• **Required work**
1. From the excerpt on map-style graph viewers, quote the passage starting with "Notes on displaying" and going on through "14(12), e2001624. doi:10.1371/journal.pbio.2001624).".
2. According to the excerpt on map-style graph viewers, which tool was used to compute the x,y coordinates of the graph?

• **Excerpt provided**
#####
Google Maps-like viewer

I've created a simple viewer that uses a tiled map viewer (like Google Maps) to display a large graph. The idea is to draw the entire graph scaled to a 256 x 256 pixel tile. The graph is stored in a database that supports geospatial queries, which means the queries to retrieve the individual tiles need to display the graph at different levels of resolution are simply bounding box queries to a database. I realise that this description is cryptic at best. The GitHub repository https://github.com/rdmpage/gml-viewer has more details and the code itself. There's a lot to do, especially adding support for labels(!) which presents some interesting challenges (levels of detail and generalization). The code doesn't do any layout of the graph itself, instead I've used the yEd tool to compute the x,y coordinates of the graph.

Since this exercise was inspired by a discussion of the ASM Mammal Diversity Database, the graph I've used for the demonstration above is the ASM classification of extant mammals. I guess I need to solve the labelling issue fairly quickly!

Notes on displaying big trees using Google Maps/Leaflet

Notes to self on web map-style tree viewers. The basic idea is to use Google Maps or Leaflet to display a tree. Hence we need to compute tiles. One approach is to use a database that supports spatial queries to store the x,y coordinates of the tree. When we draw a tile we compute the coordinates of that tile, based on position and zoom level, do a spatial query to extract all lines that intersect with the rectangle for that tile, and draw those.

A nice example of this is Lifemap (see also De Vienne, D. M. (2016). Lifemap: Exploring the Entire Tree of Life. PLOS Biology, 14(12), e2001624. doi:10.1371/journal.pbio.2001624).

It occurs to me that for trees that aren't too big we could do this without an external database. For example, what if we used a Javascript implementation of an R-tree, such as imbcmdth/RTree or its fork leaflet-extras/RTree. So, we could compute the coordinates of the nodes in the tree in "geographic" space, store the bounding box for each line/arc in an R-tree, then query that R-tree for lines that intersect with the bounding box of the relevant tile. We could use a clipping algorithm to only draw the bits of the lines that cross the tile itself.
#####
• **Recorded data**

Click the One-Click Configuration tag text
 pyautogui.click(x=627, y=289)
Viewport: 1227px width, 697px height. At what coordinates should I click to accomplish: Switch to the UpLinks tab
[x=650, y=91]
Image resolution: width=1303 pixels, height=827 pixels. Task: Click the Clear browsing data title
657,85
#####
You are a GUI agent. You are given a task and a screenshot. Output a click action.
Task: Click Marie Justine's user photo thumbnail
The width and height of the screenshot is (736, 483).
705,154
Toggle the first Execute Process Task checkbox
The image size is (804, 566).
#####
• **Answers below**
1.
Notes on displaying big trees using Google Maps/Leaflet

Notes to self on web map-style tree viewers. The basic idea is to use Google Maps or Leaflet to display a tree. Hence we need to compute tiles. One approach is to use a database that supports spatial queries to store the x,y coordinates of the tree. When we draw a tile we compute the coordinates of that tile, based on position and zoom level, do a spatial query to extract all lines that intersect with the rectangle for that tile, and draw those.

A nice example of this is Lifemap (see also De Vienne, D. M. (2016). Lifemap: Exploring the Entire Tree of Life. PLOS Biology, 14(12), e2001624. doi:10.1371/journal.pbio.2001624).

2. The yEd tool.